A federal judge Monday put off deciding whether police violated the U.S. Constitution by forcing the driver of a car in a crash that left three people dead in Acadia National Park to submit to a blood test without securing a warrant.
U.S. District Judge John Woodcock told attorneys to advise him on whether the results of a second blood test, taken at the direction of staff at Mount Desert Island Hospital in the hours following the crash last Labor Day Weekend, could be entered as evidence at the trial of Praneeth Manubolu to prove that he was driving drunk.
The judge said that he did not want to rule on the constitutional question if he did not have to, if evidence of Manubolu’s blood alcohol level could be admitted legally from the second test, to which the defendant allegedly agreed.

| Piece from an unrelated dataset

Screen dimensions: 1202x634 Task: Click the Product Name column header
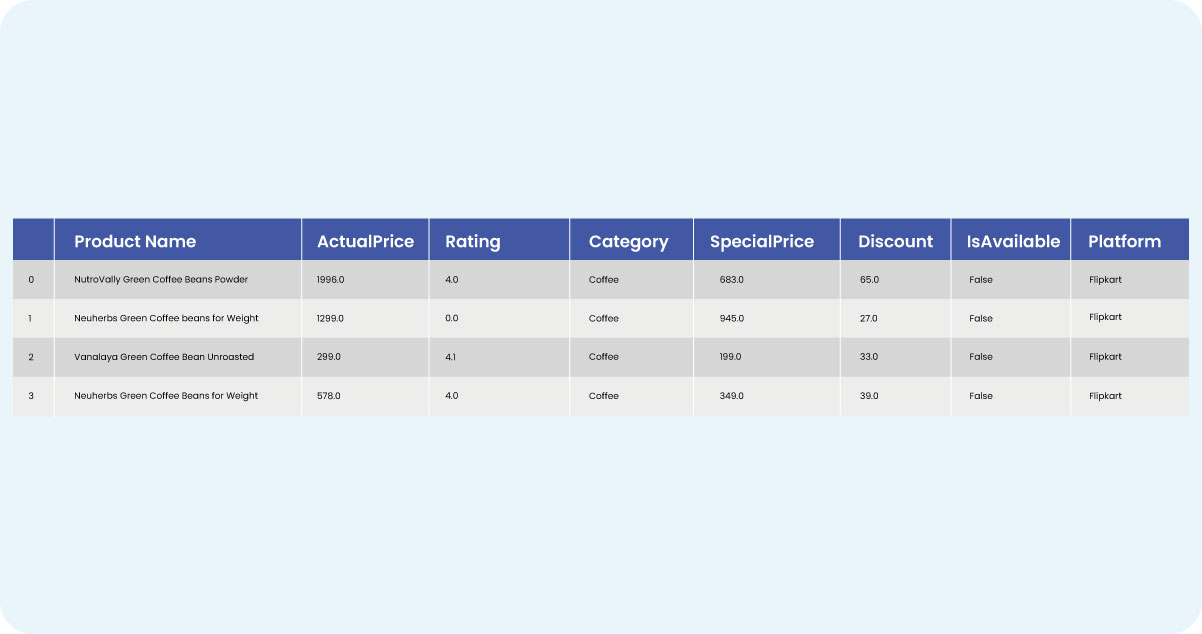[x=135, y=241]
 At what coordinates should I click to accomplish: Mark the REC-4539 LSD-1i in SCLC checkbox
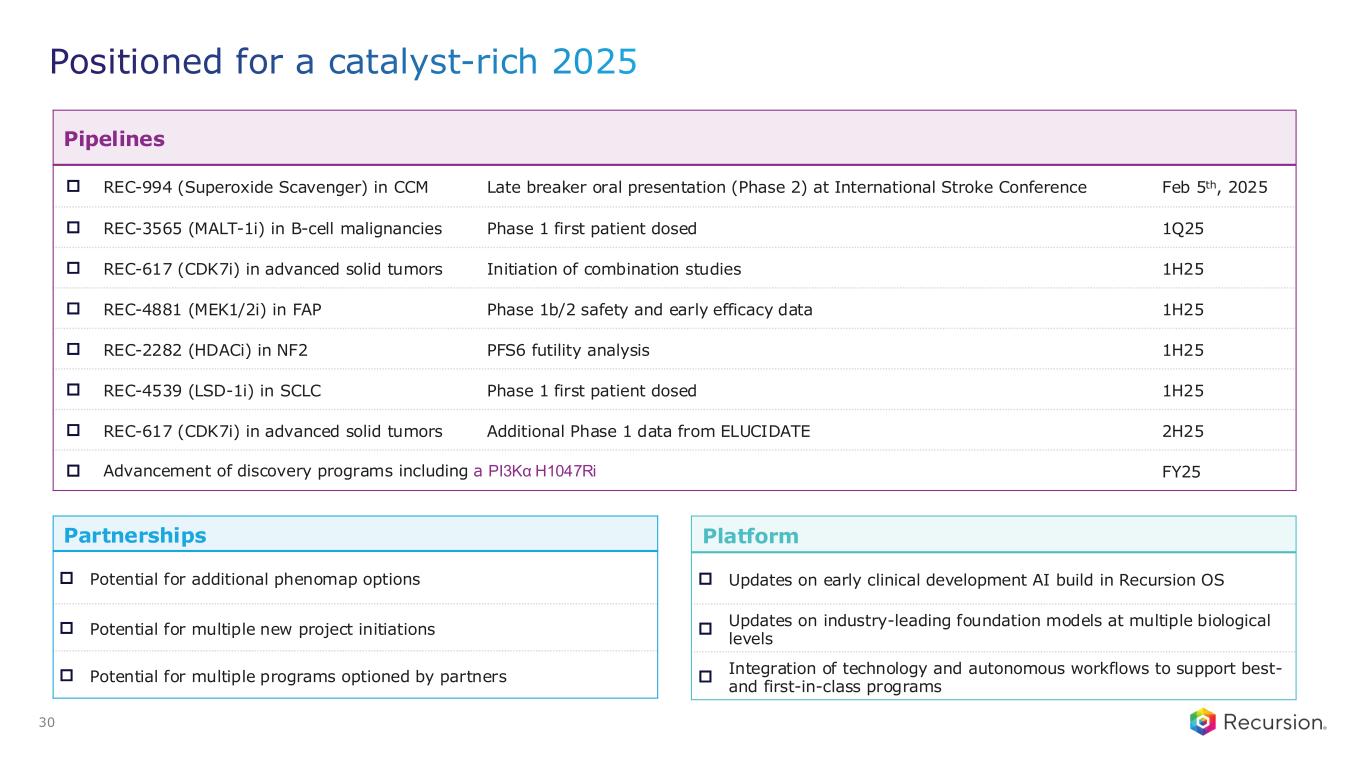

The legal limit for blood-alcohol content for anyone driving a motor vehicle in Maine, and in Acadia National Park, is 0.08 percent. Manubolu’s blood-alcohol content from the warrantless test was 0.095 percent, according to court documents.
The results of the second test have not been made public but were presented to the grand jury that indicted Manubolu, according to a federal prosecutor.
Manubolu, 28, is a citizen of India who lives in Edgewater, New Jersey. He is charged in U.S. District Court in Bangor with three counts of manslaughter, two counts of operating a motor vehicle under the influence of alcohol or drugs and one count of unsafe operation.
He pleaded not guilty to the charges.
Lenny Fuchs, 36, Laura Leong, 30, and Mohammad Zeeshan, 27, all of New York City, were killed in the crash on the Park Loop Road that was reported at about 2:45 a.m. Aug. 31. It was the deadliest crash in the park’s history.
Two Bar Harbor police officers, who were first on the scene, and a park ranger on Monday all described the crash scene as “horrific.”
Manubolu’s attorney, Walter McKee of Augusta, in October filed a motion to suppress the results of a first blood alcohol test taken at Mount Desert Island Hospital about 90 minutes after the crash at the direction of police. McKee argued that because the crash took place on federally owned land, law enforcement should have obtained a warrant to take blood from Manubolu after he refused to submit to the test voluntarily.
At the time, Maine law required that drivers suspected of being impaired at the scenes of fatal accidents submit to blood tests. However, the Maine Supreme Judicial Court in January declared that law was unconstitutional because it did not require police to obtain warrants before blood could be drawn from drivers who did not consent to the test.
Assistant U.S. Attorney Raphaelle Silver, who is prosecuting Manubolu, argued the first blood sample was obtained legally under Maine law because, at the time, it was uncertain whether the Hancock County district attorney’s office or the U.S. attorney’s office would prosecute the case.
Silver also argued that there were exigent circumstances, including three fatalities, that allowed Manubulo’s blood to be taken without a warrant.
Woodcock said Monday that, as a federal judge, he was to avoid deciding constitutional issues if it was not absolutely necessary.
“I don’t know why I should make a pronouncement about constitutional law if I don’t have to,” he said.
McKee and Silver said they would submit arguments about whether the results of the second test are admissible, but were not prepared to argue the issue Monday.
The Acadia crash took place hours after Manubolu and others arrived at Mount Desert Island to camp at Smuggler’s Den Campground in Southwest Harbor and to hike in the park, according to copies of police reports filed in court. The group, which included more than the four people who were in Manubolu’s car when it crashed, had arranged the gathering through an app called Meet Up and had gone to Bar Harbor for food and drinks, first at the Dog & Pony Tavern and then at a “dance club,” before Manubolu left Bar Harbor in his Dodge Challenger with his three passengers.
Manubolu remains free on an unsecured bond of $7,500 on the condition that he await trial at his New Jersey home and wear a location monitoring device. His passport has been confiscated, preventing him from traveling back to India. He can leave his home only for employment, education, medical and legal purposes, and is subject to testing for alcohol use. Manubolu is not allowed to drive.
Correction: Due to inaccurate information provided by Acadia National Park, an earlier version of this report listed the first and last names of one of the victims in the wrong order.